> Dataset entries
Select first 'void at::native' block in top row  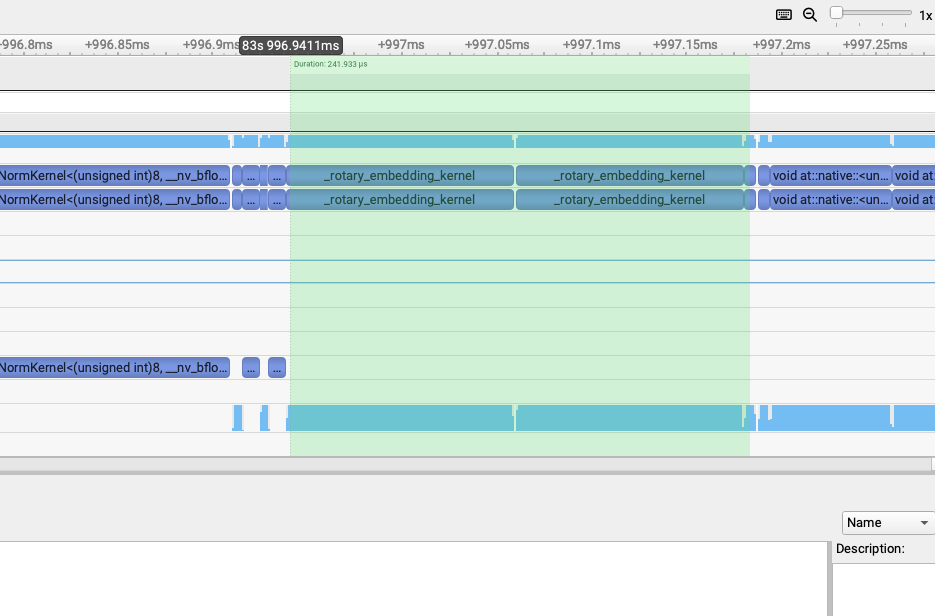tap(830, 175)
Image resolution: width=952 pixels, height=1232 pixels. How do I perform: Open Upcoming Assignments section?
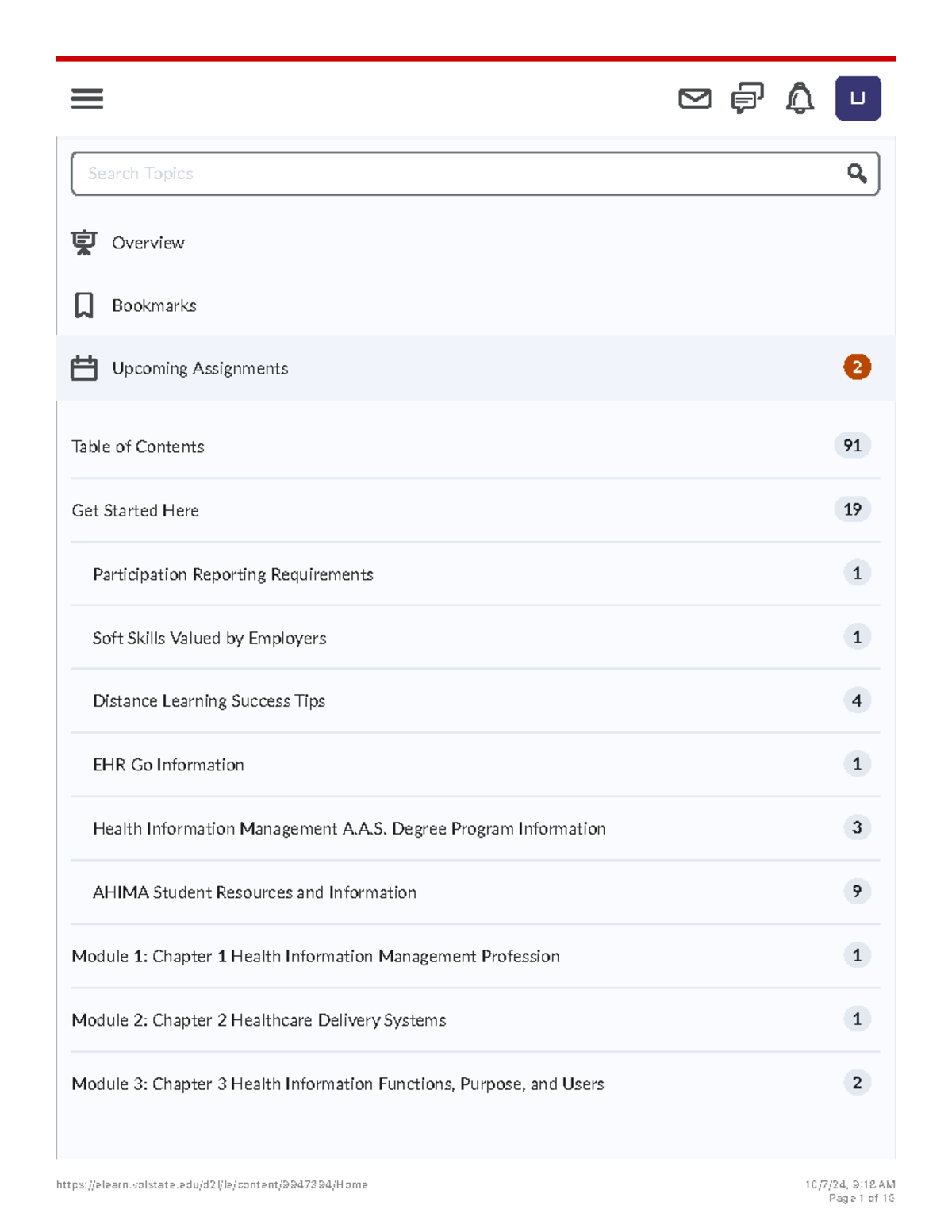200,368
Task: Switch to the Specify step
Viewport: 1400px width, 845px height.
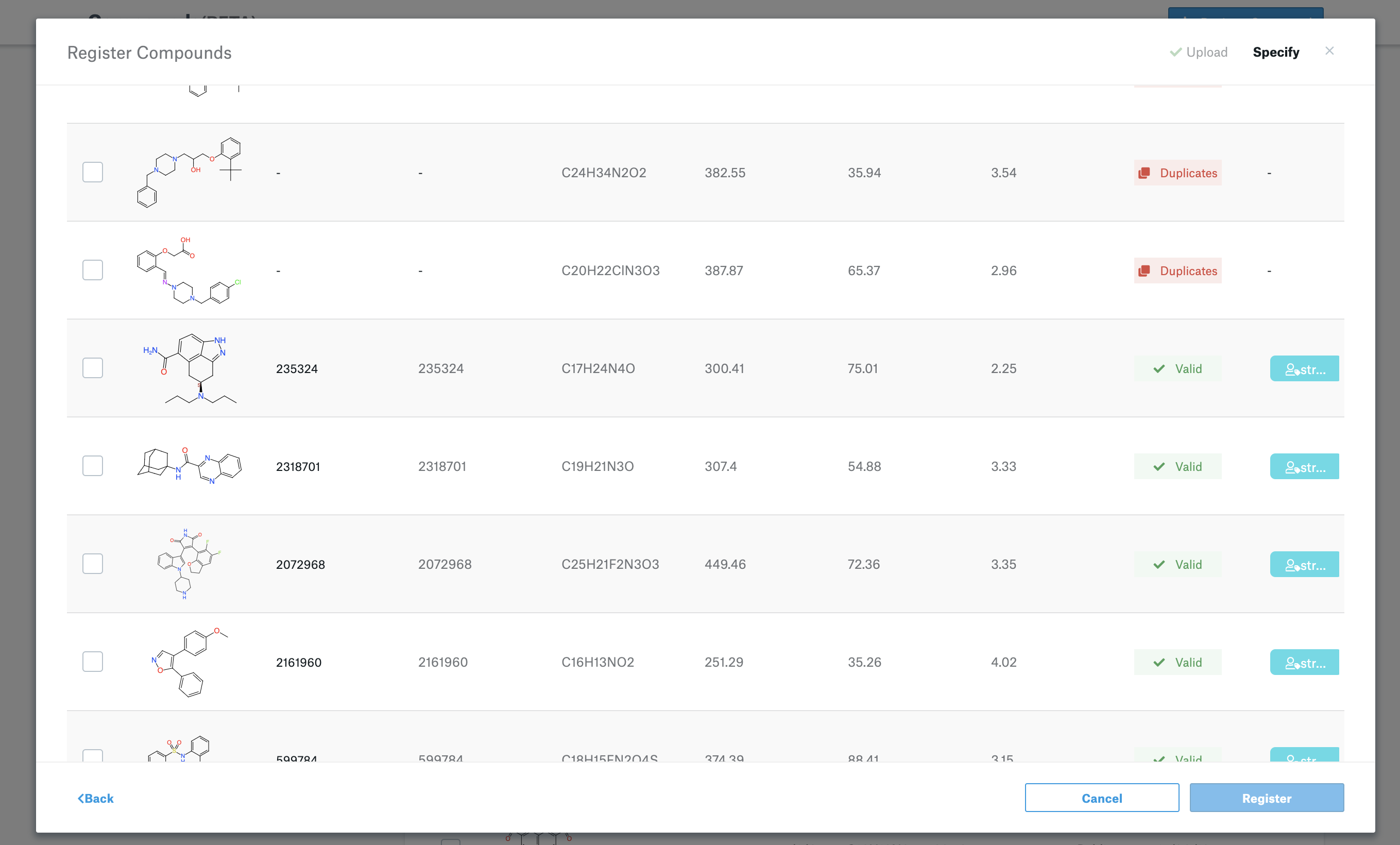Action: [x=1275, y=52]
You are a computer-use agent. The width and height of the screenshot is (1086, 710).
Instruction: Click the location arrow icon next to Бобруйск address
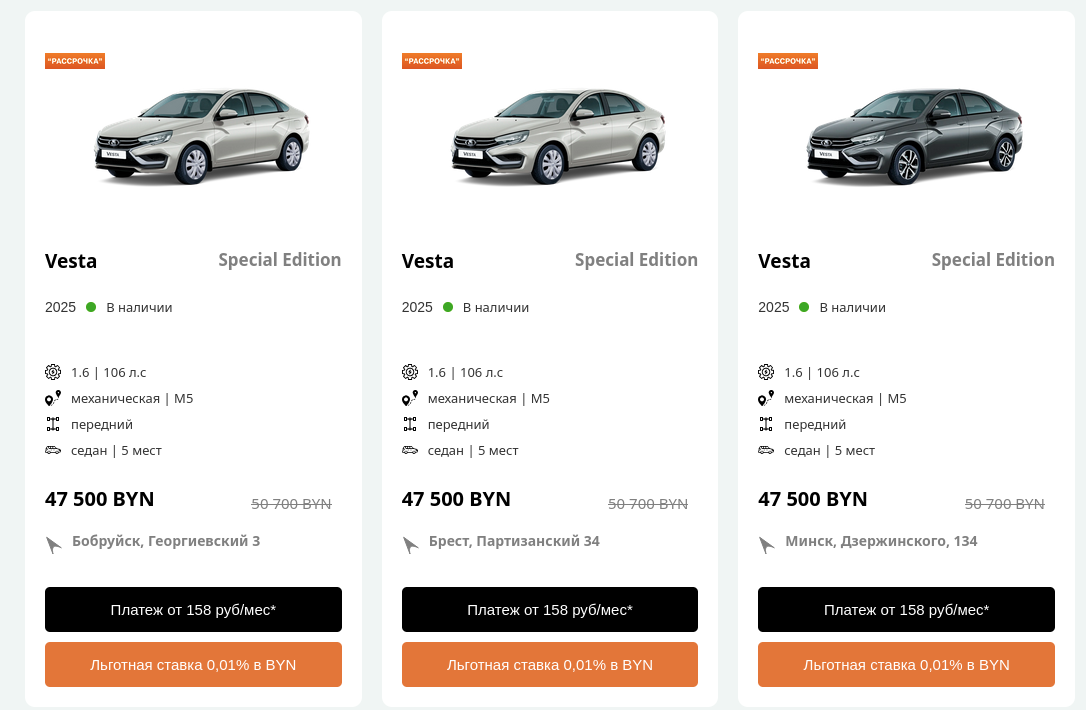click(x=54, y=544)
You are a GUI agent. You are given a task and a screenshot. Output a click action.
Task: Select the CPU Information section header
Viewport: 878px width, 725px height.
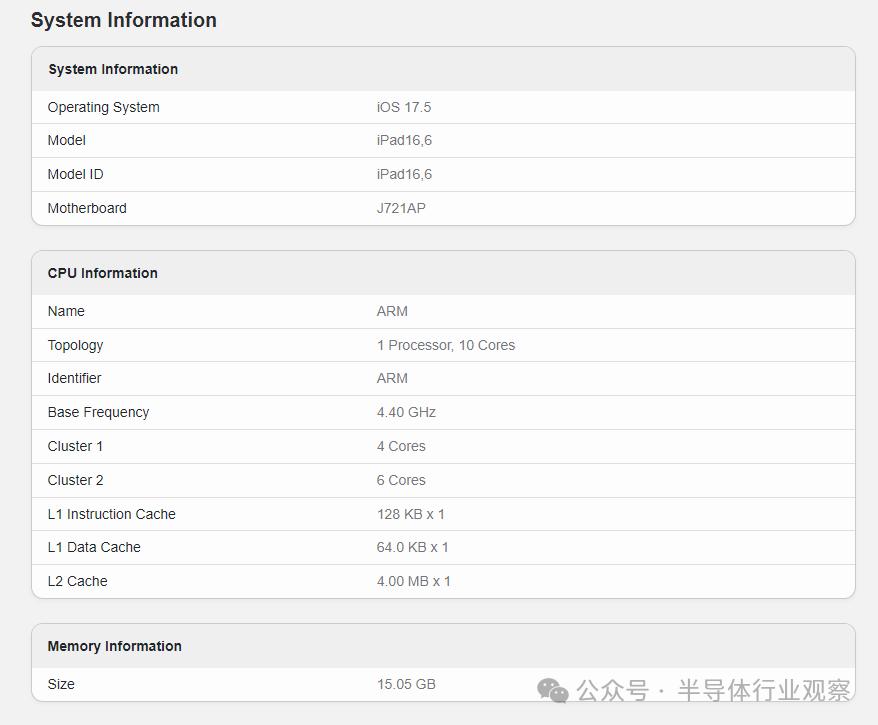103,273
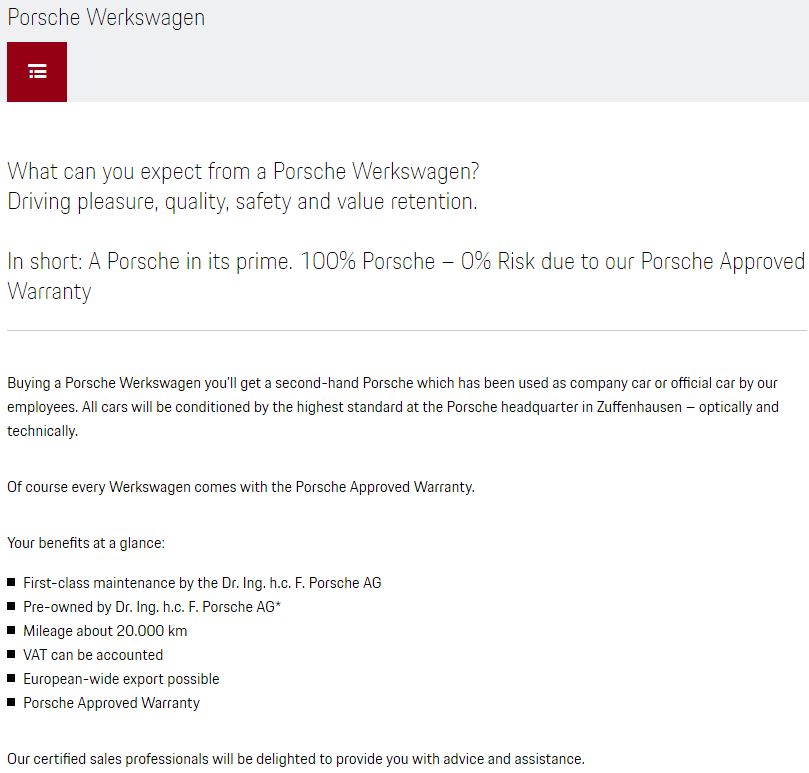This screenshot has width=809, height=773.
Task: Click the word 'technically.' ending the paragraph
Action: 42,431
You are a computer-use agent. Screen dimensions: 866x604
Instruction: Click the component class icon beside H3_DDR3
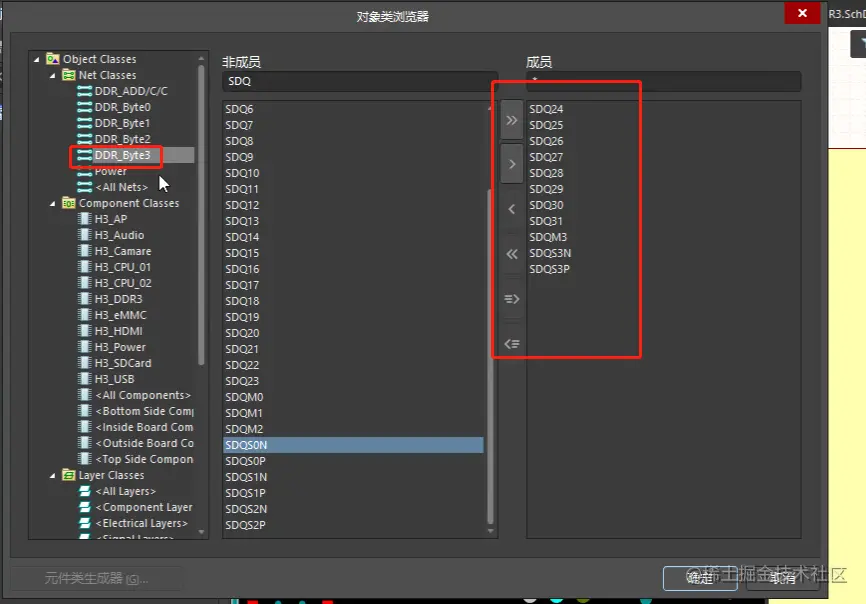[x=84, y=299]
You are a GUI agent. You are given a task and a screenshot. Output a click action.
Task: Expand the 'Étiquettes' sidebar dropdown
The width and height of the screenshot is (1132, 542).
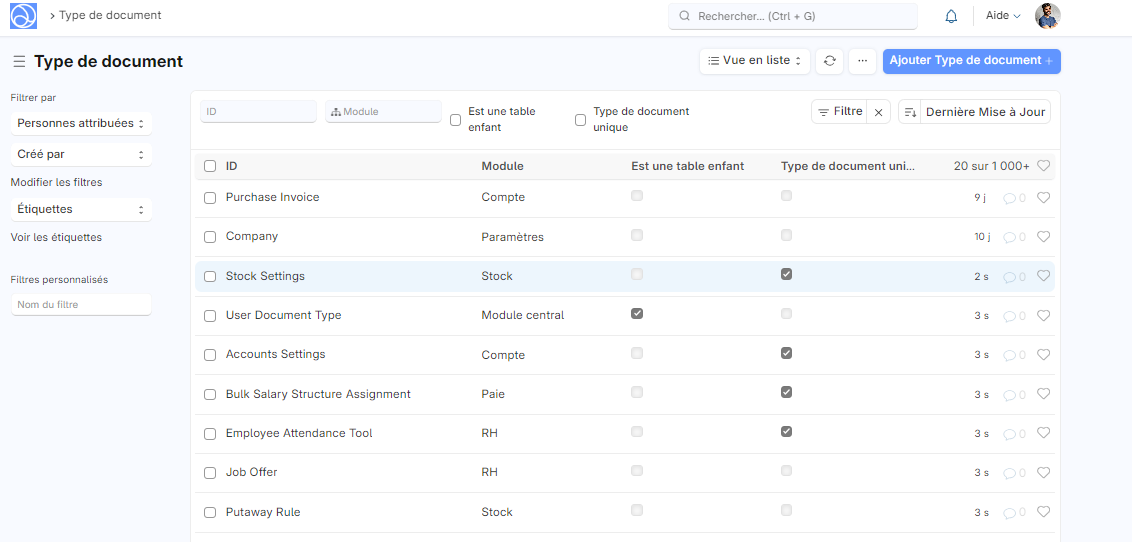(81, 210)
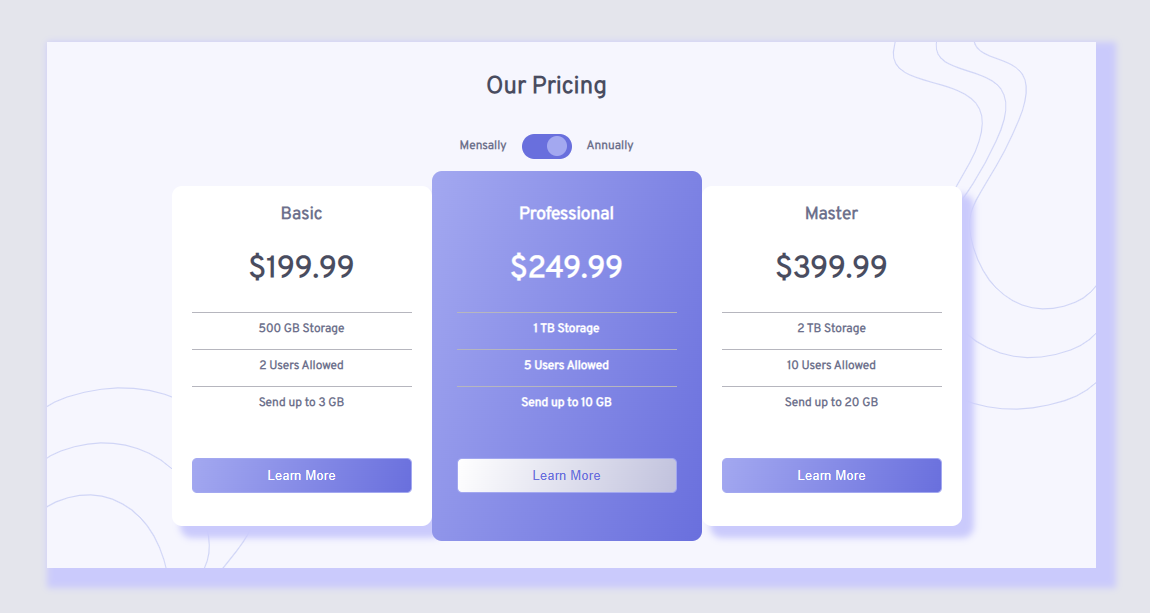
Task: Click the 500 GB Storage feature row
Action: (x=301, y=328)
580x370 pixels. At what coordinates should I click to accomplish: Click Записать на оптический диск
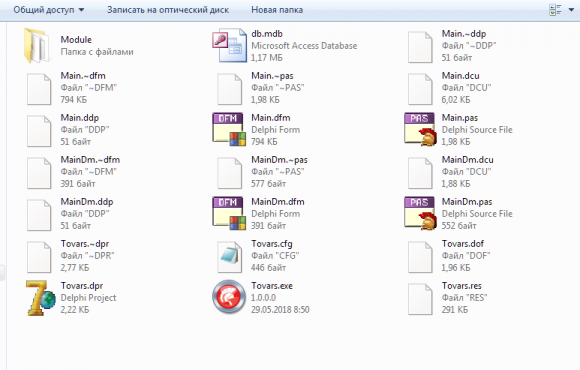point(168,10)
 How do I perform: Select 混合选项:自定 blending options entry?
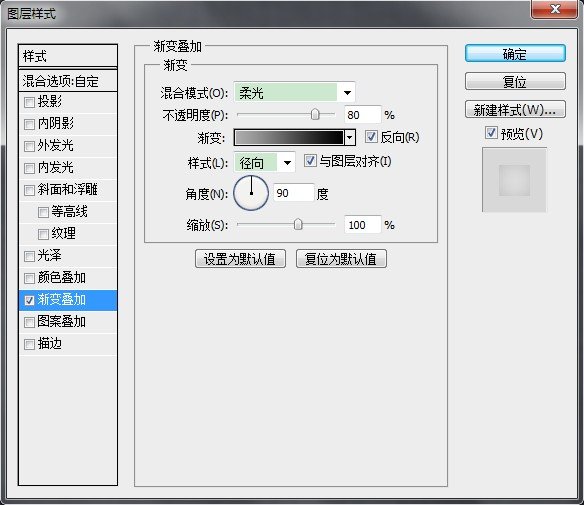[x=68, y=81]
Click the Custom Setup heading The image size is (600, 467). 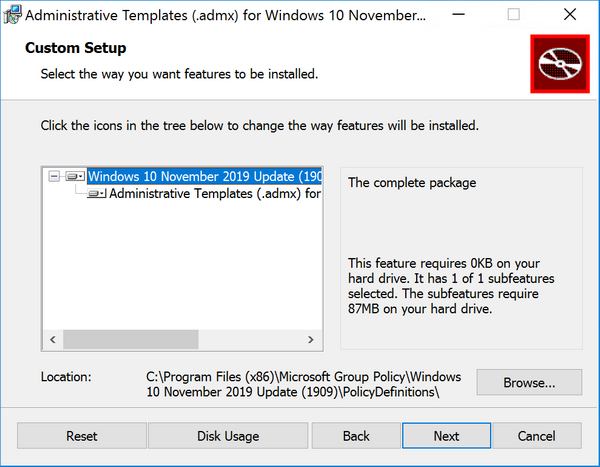click(75, 48)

> TASK INSTRUCTIONS
Repeat the entries word for word, from the line that contains "You are a computer-use agent. The" through the line that contains "Action: 42,431", with both of those lines included. Leave the pictures out.

> SOLUTION TO THE EXERCISE
You are a computer-use agent. The width and height of the screenshot is (1086, 710).
Instruction: Click the location arrow icon next to Бобруйск address
click(x=54, y=544)
You are a GUI agent. You are given a task and a screenshot. Output a click action.
Task: Select the CPU Information section header
Viewport: 878px width, 725px height.
103,273
This screenshot has width=809, height=773.
Task: Click the word 'technically.' ending the paragraph
Action: 42,431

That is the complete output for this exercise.